## EXERCISE TASK:
Can you give the items from the line containing "This screenshot has width=1456, height=819." through the line containing "coordinates (15, 771)." as a numbered list, leaving out any blank lines?

## DATASET EXTRACT:
>> start

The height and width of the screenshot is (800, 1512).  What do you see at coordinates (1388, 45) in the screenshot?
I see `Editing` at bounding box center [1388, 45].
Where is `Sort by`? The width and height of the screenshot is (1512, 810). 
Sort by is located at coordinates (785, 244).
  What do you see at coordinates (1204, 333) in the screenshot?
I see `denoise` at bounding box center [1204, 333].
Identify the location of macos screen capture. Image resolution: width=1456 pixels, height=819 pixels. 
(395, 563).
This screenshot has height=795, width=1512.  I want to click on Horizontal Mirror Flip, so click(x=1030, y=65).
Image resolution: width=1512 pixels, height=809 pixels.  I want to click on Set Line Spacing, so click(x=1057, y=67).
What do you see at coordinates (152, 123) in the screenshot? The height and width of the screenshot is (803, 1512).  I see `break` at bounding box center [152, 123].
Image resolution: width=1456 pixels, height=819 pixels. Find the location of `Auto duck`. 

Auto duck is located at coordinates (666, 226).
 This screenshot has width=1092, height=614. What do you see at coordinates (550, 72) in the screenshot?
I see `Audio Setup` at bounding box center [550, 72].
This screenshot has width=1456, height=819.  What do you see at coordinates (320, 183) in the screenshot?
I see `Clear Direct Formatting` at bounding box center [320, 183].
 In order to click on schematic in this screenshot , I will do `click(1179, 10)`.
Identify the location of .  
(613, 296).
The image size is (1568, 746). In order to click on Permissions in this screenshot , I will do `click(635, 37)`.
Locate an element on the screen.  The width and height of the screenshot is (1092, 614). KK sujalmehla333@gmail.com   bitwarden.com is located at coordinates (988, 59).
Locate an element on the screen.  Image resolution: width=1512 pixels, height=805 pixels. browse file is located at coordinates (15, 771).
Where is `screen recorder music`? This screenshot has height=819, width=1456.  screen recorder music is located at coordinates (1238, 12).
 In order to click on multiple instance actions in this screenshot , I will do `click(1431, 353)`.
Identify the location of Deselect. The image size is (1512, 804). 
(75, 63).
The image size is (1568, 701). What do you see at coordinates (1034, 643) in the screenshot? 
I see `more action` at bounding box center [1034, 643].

>> end

## RESPONSE FOR THIS EXERCISE:
1. This screenshot has width=1456, height=819.  What do you see at coordinates (320, 183) in the screenshot?
2. I see `Clear Direct Formatting` at bounding box center [320, 183].
3.  In order to click on schematic in this screenshot , I will do `click(1179, 10)`.
4. Identify the location of .  
5. (613, 296).
6. The image size is (1568, 746). In order to click on Permissions in this screenshot , I will do `click(635, 37)`.
7. Locate an element on the screen.  The width and height of the screenshot is (1092, 614). KK sujalmehla333@gmail.com   bitwarden.com is located at coordinates (988, 59).
8. Locate an element on the screen.  Image resolution: width=1512 pixels, height=805 pixels. browse file is located at coordinates (15, 771).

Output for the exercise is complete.